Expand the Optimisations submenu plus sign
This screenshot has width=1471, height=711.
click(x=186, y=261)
--
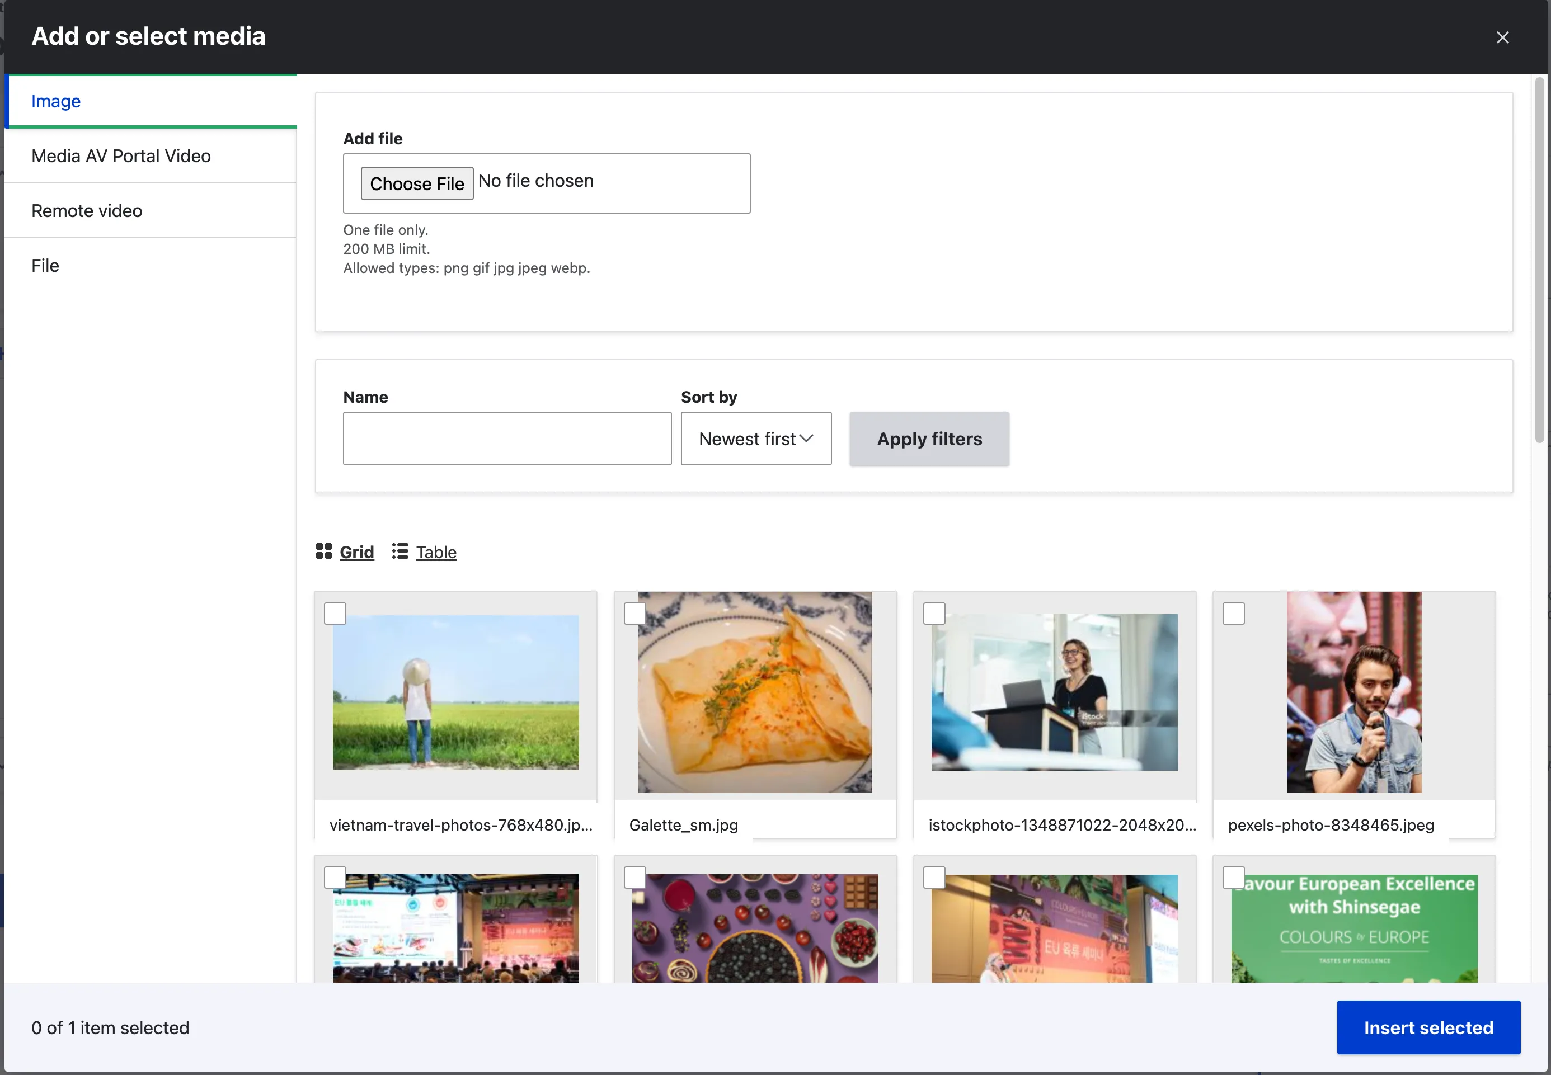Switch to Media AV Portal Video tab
...
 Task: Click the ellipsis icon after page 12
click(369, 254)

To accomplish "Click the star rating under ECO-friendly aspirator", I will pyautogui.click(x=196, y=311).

What you will do: Switch "plus sign" to "arrow" in the entries from the line containing "Expand the Optimisations submenu plus sign" down to the line containing "click(x=186, y=261)". Reproduce only those lines, with nothing else altered.

Response below:
Expand the Optimisations submenu arrow
This screenshot has width=1471, height=711.
click(x=186, y=261)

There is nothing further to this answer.